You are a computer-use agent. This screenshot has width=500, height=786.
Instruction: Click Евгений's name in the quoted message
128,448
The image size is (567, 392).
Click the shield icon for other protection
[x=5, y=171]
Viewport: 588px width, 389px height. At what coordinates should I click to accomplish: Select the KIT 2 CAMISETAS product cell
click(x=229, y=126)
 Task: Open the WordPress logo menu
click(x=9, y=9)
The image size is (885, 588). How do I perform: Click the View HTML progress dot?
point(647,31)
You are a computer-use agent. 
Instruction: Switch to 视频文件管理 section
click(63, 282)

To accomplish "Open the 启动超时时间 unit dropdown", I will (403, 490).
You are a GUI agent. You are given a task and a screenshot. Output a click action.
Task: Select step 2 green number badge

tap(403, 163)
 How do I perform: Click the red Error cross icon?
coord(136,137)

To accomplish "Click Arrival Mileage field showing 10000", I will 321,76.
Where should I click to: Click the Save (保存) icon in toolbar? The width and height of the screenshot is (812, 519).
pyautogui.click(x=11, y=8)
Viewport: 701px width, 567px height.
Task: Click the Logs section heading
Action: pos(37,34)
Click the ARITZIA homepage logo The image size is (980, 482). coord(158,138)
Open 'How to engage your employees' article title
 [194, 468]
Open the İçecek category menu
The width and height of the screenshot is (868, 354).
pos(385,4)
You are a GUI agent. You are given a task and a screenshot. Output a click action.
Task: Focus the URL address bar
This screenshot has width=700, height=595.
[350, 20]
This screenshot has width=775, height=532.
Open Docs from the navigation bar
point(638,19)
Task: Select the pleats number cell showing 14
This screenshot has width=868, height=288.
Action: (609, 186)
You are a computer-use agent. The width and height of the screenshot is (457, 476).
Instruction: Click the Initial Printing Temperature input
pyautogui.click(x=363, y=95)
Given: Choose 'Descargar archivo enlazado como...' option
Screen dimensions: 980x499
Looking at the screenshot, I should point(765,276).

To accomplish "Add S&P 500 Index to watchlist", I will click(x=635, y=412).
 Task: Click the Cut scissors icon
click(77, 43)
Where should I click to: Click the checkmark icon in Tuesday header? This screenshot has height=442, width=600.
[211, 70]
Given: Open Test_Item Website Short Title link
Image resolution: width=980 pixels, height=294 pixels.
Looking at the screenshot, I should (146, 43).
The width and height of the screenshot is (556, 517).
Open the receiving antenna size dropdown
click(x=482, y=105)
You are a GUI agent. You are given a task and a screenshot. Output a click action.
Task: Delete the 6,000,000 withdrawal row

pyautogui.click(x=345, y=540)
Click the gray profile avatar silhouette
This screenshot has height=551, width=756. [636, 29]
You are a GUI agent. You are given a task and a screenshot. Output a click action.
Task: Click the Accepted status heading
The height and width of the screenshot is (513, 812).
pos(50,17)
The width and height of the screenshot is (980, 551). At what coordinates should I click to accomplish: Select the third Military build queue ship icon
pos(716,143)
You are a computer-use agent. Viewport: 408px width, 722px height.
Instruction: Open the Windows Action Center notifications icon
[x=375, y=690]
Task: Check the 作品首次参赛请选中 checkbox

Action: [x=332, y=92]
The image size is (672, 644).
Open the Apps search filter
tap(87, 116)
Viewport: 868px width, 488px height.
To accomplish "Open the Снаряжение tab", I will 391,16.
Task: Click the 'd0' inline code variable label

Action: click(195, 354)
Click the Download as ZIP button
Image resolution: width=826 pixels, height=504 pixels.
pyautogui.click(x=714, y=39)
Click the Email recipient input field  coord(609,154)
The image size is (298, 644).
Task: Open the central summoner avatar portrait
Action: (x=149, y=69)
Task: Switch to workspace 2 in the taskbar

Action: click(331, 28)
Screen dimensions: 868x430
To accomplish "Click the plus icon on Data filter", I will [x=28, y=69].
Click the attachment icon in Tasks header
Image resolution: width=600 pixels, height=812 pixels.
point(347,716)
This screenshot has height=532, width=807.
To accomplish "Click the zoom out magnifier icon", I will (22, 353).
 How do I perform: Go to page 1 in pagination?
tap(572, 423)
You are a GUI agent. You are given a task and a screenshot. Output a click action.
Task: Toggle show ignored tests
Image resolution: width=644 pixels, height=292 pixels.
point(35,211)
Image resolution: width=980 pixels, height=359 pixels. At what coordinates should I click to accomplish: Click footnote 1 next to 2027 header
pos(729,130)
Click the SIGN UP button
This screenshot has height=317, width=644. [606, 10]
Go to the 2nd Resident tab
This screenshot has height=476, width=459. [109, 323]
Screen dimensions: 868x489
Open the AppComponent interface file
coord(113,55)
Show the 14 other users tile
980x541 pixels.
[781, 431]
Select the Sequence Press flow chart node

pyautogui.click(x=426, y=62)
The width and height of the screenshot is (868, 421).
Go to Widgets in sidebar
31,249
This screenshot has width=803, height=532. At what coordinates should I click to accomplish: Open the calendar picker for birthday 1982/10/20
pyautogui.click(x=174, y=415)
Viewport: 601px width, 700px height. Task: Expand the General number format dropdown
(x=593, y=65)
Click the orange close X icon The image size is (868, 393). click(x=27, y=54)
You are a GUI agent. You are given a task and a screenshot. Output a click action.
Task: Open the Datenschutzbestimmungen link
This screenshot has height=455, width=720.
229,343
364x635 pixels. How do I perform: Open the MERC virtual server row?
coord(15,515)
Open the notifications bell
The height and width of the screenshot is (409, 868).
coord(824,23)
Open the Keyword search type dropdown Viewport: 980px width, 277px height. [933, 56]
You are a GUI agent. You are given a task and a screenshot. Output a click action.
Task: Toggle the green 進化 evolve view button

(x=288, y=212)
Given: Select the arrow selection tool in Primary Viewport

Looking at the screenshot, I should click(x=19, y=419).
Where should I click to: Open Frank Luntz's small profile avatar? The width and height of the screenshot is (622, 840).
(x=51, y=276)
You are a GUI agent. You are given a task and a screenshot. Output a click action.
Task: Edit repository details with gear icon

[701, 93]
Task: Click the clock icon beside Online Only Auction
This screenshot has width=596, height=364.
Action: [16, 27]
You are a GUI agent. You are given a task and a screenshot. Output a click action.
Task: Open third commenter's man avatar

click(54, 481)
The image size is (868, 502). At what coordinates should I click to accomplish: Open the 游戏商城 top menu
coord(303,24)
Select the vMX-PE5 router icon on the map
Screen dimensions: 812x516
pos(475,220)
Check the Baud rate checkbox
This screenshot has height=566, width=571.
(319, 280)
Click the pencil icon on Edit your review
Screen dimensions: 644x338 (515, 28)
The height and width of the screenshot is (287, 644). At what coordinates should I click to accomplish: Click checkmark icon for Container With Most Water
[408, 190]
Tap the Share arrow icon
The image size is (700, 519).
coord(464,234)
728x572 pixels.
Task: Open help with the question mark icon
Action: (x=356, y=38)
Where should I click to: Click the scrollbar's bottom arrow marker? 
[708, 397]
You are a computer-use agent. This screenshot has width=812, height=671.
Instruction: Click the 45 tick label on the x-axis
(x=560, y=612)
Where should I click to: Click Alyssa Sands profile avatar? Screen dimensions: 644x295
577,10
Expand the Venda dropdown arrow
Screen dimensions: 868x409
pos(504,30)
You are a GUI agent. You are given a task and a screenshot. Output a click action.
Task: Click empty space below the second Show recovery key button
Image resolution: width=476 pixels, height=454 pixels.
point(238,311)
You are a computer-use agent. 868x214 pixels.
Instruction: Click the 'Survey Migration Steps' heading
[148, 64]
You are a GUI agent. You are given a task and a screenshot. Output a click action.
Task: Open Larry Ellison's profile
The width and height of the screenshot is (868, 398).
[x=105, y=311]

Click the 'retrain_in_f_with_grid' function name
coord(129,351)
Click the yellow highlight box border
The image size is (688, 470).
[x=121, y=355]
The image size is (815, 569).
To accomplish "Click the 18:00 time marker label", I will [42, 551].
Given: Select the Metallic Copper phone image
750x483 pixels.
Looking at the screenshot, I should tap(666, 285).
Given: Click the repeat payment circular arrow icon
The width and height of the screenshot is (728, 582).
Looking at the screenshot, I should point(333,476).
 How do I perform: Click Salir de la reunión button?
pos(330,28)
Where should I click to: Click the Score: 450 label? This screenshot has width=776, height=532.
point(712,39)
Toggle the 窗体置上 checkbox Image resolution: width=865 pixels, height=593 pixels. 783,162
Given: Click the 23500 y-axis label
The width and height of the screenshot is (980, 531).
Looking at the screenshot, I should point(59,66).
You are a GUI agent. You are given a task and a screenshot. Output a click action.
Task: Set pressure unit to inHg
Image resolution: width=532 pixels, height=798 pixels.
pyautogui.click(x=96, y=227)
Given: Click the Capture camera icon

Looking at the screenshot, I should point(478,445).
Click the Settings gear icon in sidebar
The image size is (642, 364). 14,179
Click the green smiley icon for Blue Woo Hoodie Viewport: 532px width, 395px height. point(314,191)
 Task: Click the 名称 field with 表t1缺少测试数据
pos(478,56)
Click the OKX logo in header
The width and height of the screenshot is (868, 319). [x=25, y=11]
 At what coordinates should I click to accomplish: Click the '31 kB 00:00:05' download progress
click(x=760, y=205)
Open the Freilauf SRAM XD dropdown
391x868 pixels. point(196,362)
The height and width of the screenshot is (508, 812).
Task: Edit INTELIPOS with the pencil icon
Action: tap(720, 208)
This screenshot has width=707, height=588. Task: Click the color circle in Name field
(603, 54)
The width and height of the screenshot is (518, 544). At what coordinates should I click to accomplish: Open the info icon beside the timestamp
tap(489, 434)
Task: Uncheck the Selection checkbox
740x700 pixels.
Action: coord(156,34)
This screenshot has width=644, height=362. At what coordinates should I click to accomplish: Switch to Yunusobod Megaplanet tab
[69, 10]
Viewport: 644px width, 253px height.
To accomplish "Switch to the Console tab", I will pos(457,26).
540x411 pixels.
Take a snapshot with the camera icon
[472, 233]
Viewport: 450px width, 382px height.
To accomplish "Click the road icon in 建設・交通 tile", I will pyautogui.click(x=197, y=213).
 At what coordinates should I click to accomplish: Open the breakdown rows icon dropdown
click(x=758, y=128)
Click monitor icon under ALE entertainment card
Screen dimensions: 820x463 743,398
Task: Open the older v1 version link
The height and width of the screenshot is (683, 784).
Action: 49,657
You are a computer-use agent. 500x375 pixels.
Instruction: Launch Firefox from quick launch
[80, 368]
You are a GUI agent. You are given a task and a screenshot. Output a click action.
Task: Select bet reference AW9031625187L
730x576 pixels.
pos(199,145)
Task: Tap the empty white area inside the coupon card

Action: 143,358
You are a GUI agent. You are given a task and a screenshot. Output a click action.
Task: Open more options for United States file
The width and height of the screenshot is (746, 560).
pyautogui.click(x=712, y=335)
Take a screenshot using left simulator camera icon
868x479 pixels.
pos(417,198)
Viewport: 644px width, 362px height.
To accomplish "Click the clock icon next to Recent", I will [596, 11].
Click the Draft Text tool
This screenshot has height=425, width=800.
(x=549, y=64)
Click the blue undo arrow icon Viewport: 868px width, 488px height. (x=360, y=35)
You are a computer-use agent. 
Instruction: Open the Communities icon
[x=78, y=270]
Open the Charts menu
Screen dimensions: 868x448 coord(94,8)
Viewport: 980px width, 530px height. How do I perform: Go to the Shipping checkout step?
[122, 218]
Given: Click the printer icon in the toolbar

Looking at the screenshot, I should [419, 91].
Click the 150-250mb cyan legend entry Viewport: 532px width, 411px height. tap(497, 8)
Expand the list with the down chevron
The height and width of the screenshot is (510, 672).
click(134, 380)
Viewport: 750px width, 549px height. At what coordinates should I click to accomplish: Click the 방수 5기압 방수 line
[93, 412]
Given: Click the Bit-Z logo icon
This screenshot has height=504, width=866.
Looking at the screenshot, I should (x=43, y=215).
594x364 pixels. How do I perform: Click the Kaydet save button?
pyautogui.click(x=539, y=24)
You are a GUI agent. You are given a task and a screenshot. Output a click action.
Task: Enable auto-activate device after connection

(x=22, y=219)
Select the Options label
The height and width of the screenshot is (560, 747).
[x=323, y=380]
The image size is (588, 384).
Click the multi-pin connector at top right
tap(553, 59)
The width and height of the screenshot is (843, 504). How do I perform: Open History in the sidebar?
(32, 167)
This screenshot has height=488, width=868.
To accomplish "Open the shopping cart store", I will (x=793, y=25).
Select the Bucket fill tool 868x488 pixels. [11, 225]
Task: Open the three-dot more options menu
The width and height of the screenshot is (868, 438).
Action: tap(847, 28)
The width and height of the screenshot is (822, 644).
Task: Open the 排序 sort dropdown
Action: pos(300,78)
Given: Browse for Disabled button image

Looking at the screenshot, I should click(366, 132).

How to complete this task: Copy out the lines above exactly, beginning at the one that contains "Task: Focus the URL address bar" and ending at the one that contains "Given: Choose 'Descargar".

Result below:
Task: Focus the URL address bar
This screenshot has width=700, height=595.
[350, 20]
This screenshot has width=775, height=532.
Open Docs from the navigation bar
point(638,19)
Task: Select the pleats number cell showing 14
This screenshot has width=868, height=288.
Action: (609, 186)
You are a computer-use agent. The width and height of the screenshot is (457, 476).
Instruction: Click the Initial Printing Temperature input
pyautogui.click(x=363, y=95)
Given: Choose 'Descargar archivo enlazado como...' option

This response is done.